Uma investigação conduzida pela 2ª Delegacia de Polícia de Gravataí revelou como uma organização criminosa estruturava um esquema de lavagem de dinheiro para ocultar valores obtidos por meio de golpes financeiros aplicados em diferentes estados brasileiros. A apuração resultou na Operação Trampo, deflagrada nesta quarta-feira (22), e identificou uma rede formada por gerentes, pessoas recrutadas para emprestar contas bancárias — os chamados “laranjas” — e até uma empresa de fachada utilizada para movimentar os recursos.
De acordo com a Polícia Civil, o grupo atuava como uma engrenagem financeira destinada a dificultar o rastreamento do dinheiro obtido nas fraudes. Após as vítimas realizarem transferências acreditando estarem fazendo investimentos legítimos ou após terem as contas bancárias invadidas, os valores eram rapidamente distribuídos entre diversas contas bancárias em nome de terceiros.
Esses terceiros eram pessoas sem antecedentes criminais que aceitavam emprestar suas contas em troca de uma comissão. Segundo a investigação, elas ficavam com cerca de 5% do valor movimentado, enquanto o restante era repassado aos gerentes da organização. Em muitos casos, o dinheiro era sacado logo após as transferências para dificultar ainda mais a identificação do destino dos recursos.
A delegada Luana Medeiros, responsável pela investigação, explica que muitos dos envolvidos eram atraídos por promessas de dinheiro fácil divulgadas em redes sociais, sem participar diretamente da aplicação dos golpes.
Além dos “laranjas”, a investigação identificou uma empresa de fachada utilizada para movimentar parte dos valores e apreendeu, até o momento, 27 cartões bancários vinculados às contas usadas no esquema. O material recolhido durante a operação será analisado para permitir o rastreamento do destino final dos recursos.

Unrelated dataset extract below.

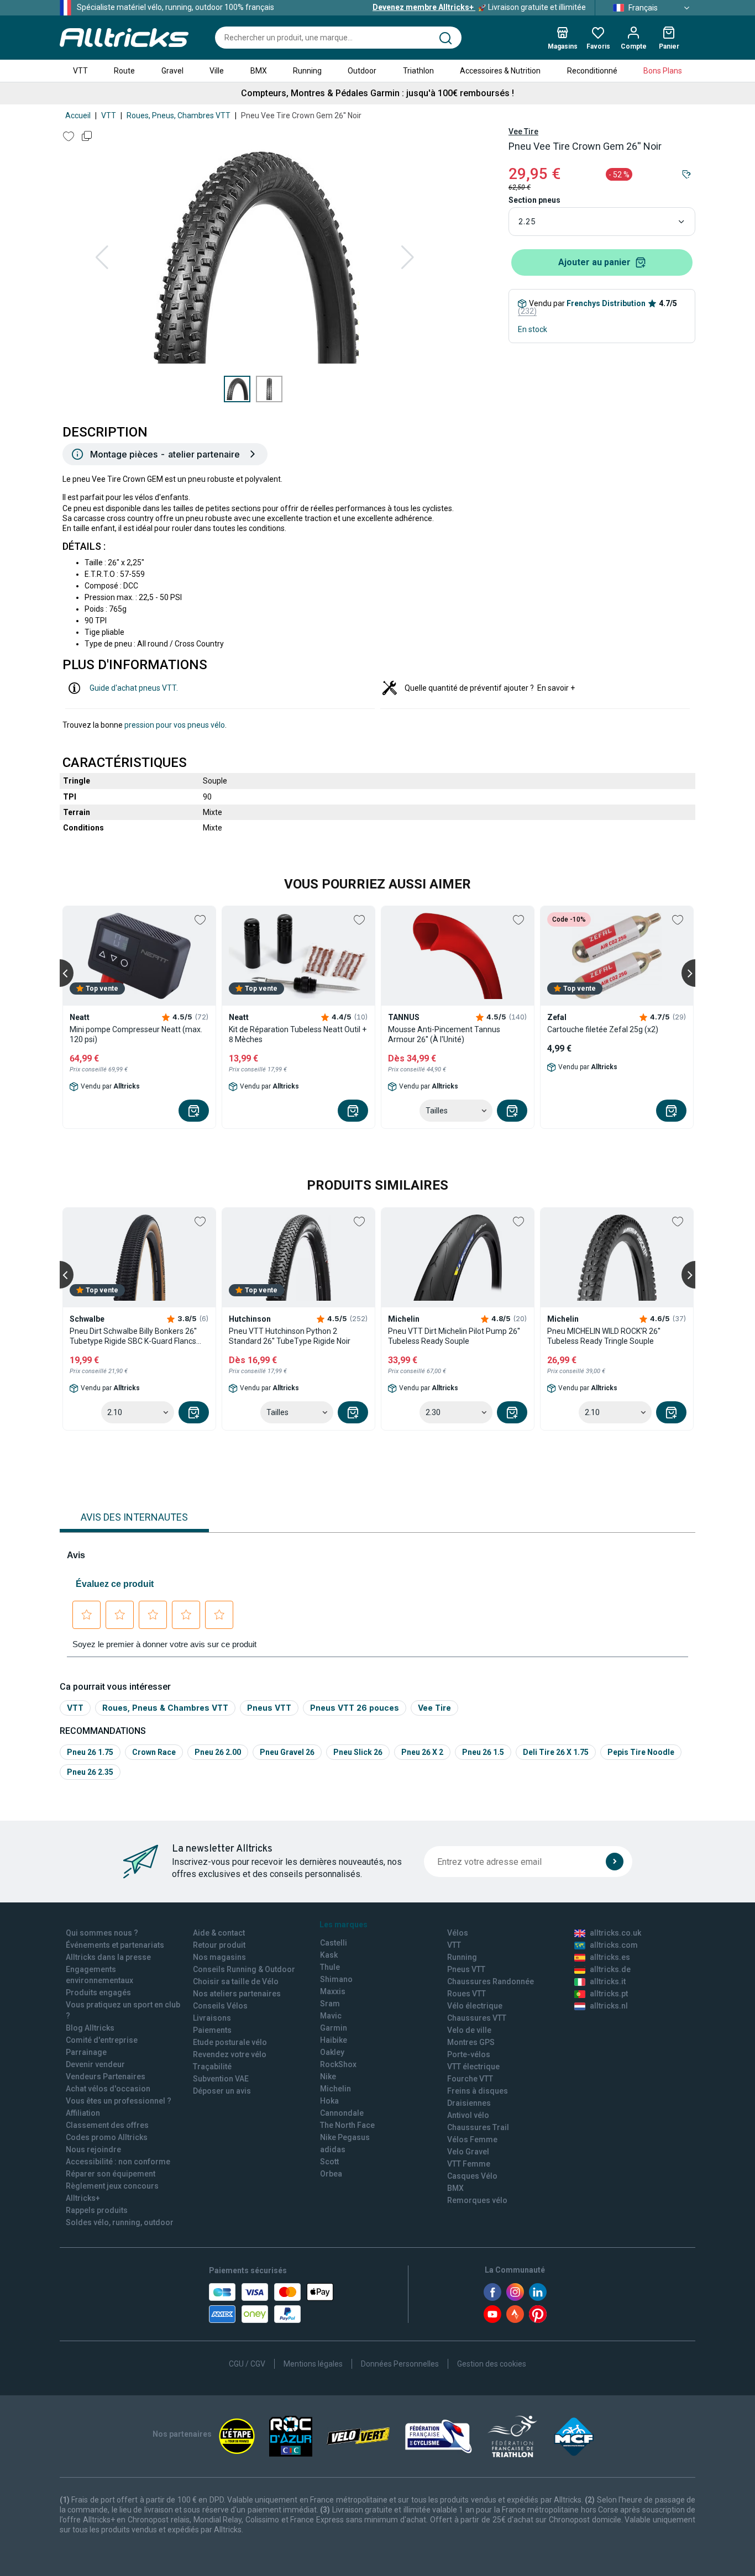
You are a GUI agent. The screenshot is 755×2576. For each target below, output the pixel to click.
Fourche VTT (470, 2078)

Segundo a Polícia Civil, uma das principais fraudes praticadas pelo grupo era o golpe do falso investimento. Nesse tipo de crime, os criminosos se passavam por assessores ou consultores financeiros e convenciam as vítimas a transferirem grandes quantias sob a promessa de aplicações rentáveis. Em um dos casos investigados, uma vítima do Distrito Federal perdeu R$ 98 mil. Em outro, também no DF, o prejuízo chegou a R$ 136 mil após os golpistas obterem acesso à conta bancária da vítima.
As investigações apontam que os golpes atingiram moradores do Distrito Federal, Tocantins, São Paulo, Mato Grosso do Sul e Espírito Santo, enquanto a estrutura responsável pela movimentação e ocultação do dinheiro era alvo da apuração conduzida em Gravataí.
A Operação Trampo cumpriu mandados de busca e apreensão em Gravataí, Cachoeirinha, Alvorada, Porto Alegre, Torres e também em Balneário Camboriú, em Santa Catarina. Dois homens apontados como gerentes do esquema foram presos em flagrante por posse ilegal de arma de fogo, um em Gravataí e outro na cidade catarinense.